## Предложенный текст
Казалось бы, одна невежественная рецензия не может иметь решающего значения для становления целой теории. Но одна попавшая в гусеницу танка гайка, увы, способна остановить его. Монопольное право дает невежеству огромную силу. Именно она сдерживает поток свежей информации, затормаживает выход книг, препятствует прохождению научных результатов в практику.
Чтобы объективно оценить состояние и перспективы межнациональных отношений, выработать правильную национальную политику, необходимо сопоставить точки зрения на проблему как можно шире. И шагнуть вперед, сопоставляя взгляды и преодолевая противоречия.
Л.Г. Сейчас модно славословить новое мышление. Особенно усердствуют те, кто ни по-старому, ни по-каковски думать не умел. Как будто можно отвинтить одну голову и привинтить другую – сразу станешь соображать. Но это не механическое дело, тут слесарные замашки даже истых инженеров человеческих душ не помогут. По-моему, инструментом должен послужить критический анализ.
Мы вдруг вспомнили, что история российская началась не с семнадцатого года, как это вдалбливалось в головы одного советского поколения за другим. Нельзя не согласиться с мнением, что общество дезориентировано чуть ли не по всем узловым проблемам своего прошлого. И чтобы не оставаться Иванами, не помнящими родства, необходимо уяснить себе особенность и уникальность пути России, ее роли в истории, точно знать, откуда мы и чью генетическую память храним.
А.С.: Но отрекаться от беспамятства можно по-разному. «Вся история России, – пишет один из авторов „Литературной газеты“, – развивается через тотальное отрицание». Что же это за антипуть? Чем он в единой панораме отличается от движения других народов?

## Условие задачи
Верните предложенный текст целиком, слово в слово, не изменив в нем ни одного знака.

## Содержимое набора данных

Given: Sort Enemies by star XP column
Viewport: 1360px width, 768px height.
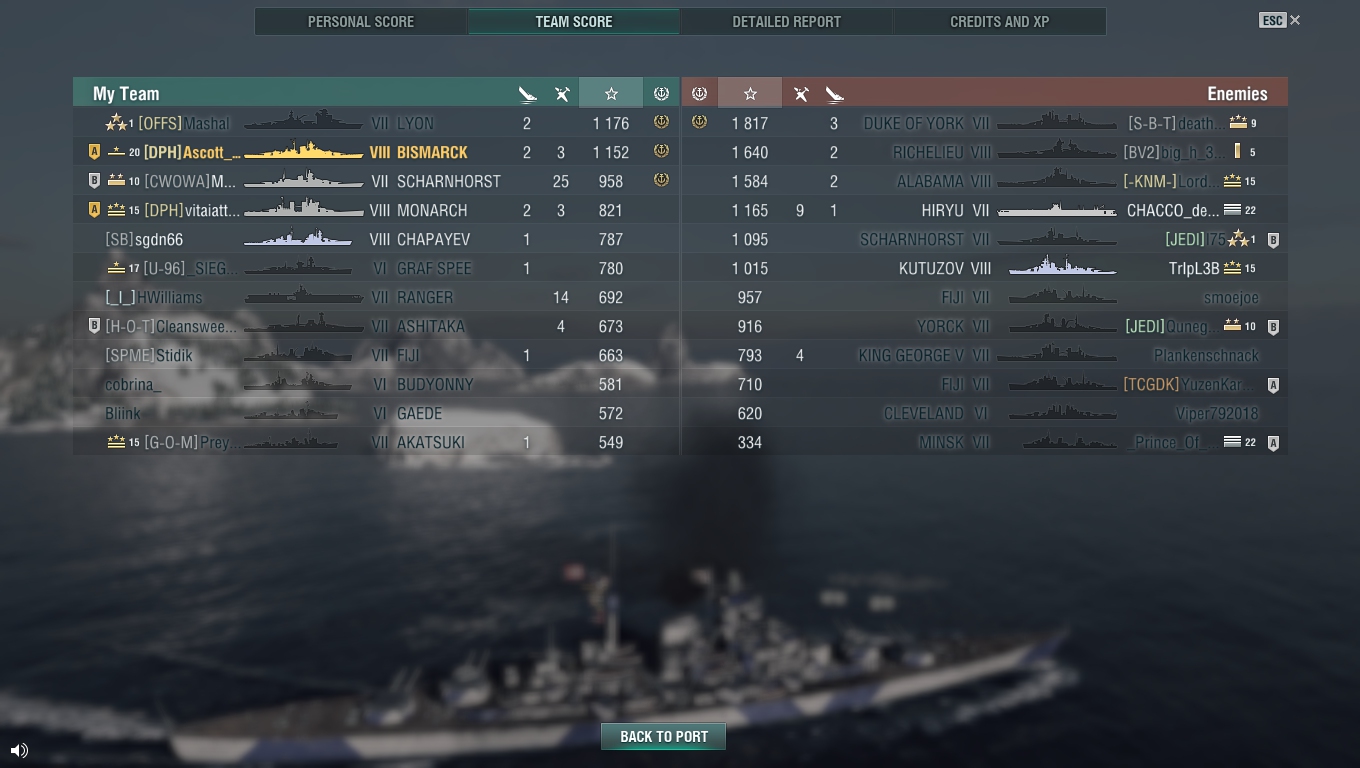Looking at the screenshot, I should click(x=750, y=93).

## Письменное решение
Казалось бы, одна невежественная рецензия не может иметь решающего значения для становления целой теории. Но одна попавшая в гусеницу танка гайка, увы, способна остановить его. Монопольное право дает невежеству огромную силу. Именно она сдерживает поток свежей информации, затормаживает выход книг, препятствует прохождению научных результатов в практику.
Чтобы объективно оценить состояние и перспективы межнациональных отношений, выработать правильную национальную политику, необходимо сопоставить точки зрения на проблему как можно шире. И шагнуть вперед, сопоставляя взгляды и преодолевая противоречия.
Л.Г. Сейчас модно славословить новое мышление. Особенно усердствуют те, кто ни по-старому, ни по-каковски думать не умел. Как будто можно отвинтить одну голову и привинтить другую – сразу станешь соображать. Но это не механическое дело, тут слесарные замашки даже истых инженеров человеческих душ не помогут. По-моему, инструментом должен послужить критический анализ.
Мы вдруг вспомнили, что история российская началась не с семнадцатого года, как это вдалбливалось в головы одного советского поколения за другим. Нельзя не согласиться с мнением, что общество дезориентировано чуть ли не по всем узловым проблемам своего прошлого. И чтобы не оставаться Иванами, не помнящими родства, необходимо уяснить себе особенность и уникальность пути России, ее роли в истории, точно знать, откуда мы и чью генетическую память храним.
А.С.: Но отрекаться от беспамятства можно по-разному. «Вся история России, – пишет один из авторов „Литературной газеты“, – развивается через тотальное отрицание». Что же это за антипуть? Чем он в единой панораме отличается от движения других народов?